Patina n, 3 : a surface appearance (as a coloring or mellowing) of something grown beautiful esp. with age or use 4 : a finish or coloration derived from association, habit, or established character : the look acquired from long custom or settled use.
"When you see an aging building or a rusted bridge, you are seeing nature and man working together. When you paint over a building, there is no more magic to that building. But if it is allowed to age, then man has built it and nature has added into it."
-David Lynch
I am not sure exactly why I am so taken with patinas. It is as though the hypnotize me.
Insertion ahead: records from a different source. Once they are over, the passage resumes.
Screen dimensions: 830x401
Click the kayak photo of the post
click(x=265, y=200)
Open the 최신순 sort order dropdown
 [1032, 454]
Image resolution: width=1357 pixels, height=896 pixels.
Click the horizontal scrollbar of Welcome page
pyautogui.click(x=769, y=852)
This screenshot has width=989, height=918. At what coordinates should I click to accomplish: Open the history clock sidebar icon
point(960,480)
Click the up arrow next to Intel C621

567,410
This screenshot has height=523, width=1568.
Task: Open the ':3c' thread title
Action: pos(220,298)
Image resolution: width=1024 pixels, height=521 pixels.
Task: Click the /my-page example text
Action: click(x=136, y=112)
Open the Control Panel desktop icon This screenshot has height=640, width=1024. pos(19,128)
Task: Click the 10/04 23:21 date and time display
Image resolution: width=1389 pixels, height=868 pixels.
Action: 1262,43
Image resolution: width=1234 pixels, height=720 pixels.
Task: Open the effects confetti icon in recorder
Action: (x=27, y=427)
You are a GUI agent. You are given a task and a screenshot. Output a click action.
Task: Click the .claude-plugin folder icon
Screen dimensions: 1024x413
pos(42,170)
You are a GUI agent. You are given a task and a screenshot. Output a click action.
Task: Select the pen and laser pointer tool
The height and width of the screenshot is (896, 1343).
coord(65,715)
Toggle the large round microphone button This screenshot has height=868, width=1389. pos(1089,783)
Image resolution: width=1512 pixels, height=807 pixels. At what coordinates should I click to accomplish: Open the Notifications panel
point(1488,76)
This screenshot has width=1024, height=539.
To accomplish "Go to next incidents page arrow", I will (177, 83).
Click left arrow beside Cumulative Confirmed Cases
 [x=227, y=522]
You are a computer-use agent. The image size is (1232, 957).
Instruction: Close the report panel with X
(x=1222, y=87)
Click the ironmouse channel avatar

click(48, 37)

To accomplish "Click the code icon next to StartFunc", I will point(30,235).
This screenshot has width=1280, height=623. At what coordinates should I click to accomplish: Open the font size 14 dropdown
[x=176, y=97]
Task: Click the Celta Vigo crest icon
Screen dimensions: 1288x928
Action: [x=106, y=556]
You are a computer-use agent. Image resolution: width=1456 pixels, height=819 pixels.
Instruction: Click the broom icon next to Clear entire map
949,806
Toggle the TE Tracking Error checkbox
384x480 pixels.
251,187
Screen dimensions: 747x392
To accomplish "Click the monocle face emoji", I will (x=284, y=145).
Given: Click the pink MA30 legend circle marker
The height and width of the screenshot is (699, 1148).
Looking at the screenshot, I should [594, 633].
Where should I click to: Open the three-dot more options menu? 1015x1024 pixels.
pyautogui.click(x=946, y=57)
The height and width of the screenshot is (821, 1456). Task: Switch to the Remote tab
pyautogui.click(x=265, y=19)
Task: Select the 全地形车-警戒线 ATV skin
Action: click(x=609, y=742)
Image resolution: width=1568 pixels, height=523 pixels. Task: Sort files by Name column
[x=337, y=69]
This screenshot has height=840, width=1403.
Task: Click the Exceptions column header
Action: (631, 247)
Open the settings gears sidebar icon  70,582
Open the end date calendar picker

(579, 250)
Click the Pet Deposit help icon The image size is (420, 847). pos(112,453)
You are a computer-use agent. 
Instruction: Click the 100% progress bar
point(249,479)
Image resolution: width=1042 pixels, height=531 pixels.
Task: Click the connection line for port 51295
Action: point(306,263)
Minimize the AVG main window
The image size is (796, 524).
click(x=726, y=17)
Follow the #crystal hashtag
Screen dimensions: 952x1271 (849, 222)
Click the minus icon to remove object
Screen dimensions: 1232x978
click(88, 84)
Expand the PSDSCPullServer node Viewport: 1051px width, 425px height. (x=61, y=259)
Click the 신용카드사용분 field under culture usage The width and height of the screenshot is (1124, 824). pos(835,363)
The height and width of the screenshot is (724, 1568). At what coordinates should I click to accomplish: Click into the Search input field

Anything sporting (spotting?) rust, lichen or any variant of weathering or wear, such as the spot right beneath an old cars door handle where the drivers hand brushing against the little recess in the door panel has worn away the original paint to a expose a little patch of bare steel. Or such as old mopeds, or the blanching of old plastic to a opaque, brittle shell by the sun's ultraviolet rays.
My 1956 JC Higgins Colorflow |
The cargo area of my 1959 VW SO23 Westy, at Gold King Mine |
In Jerome we converged at the old Gold King Mine whose sun blasted acres were home to a vast collection of random vehicles large and small, all at varying stages of agedness. Many were restored to running condition by a talented mechanic, the sole employee of the "mine." The place was a treasure-trove of patina, and I went wild with my camera.
The thought that we ourselves like a timeless boulder or disintegrating barn, or other forgotten shipwrecks endlessly rooting deeper into a host of lost beaches, and yet we are also ebbing and flowing along with these lush tapestries of things, becoming something different with each moment.
So it is this: the symbius of life's progression into decay, into another form, being right there, in every back alley, scattered across every city shadow, just waiting to be meditated upon and celebrated.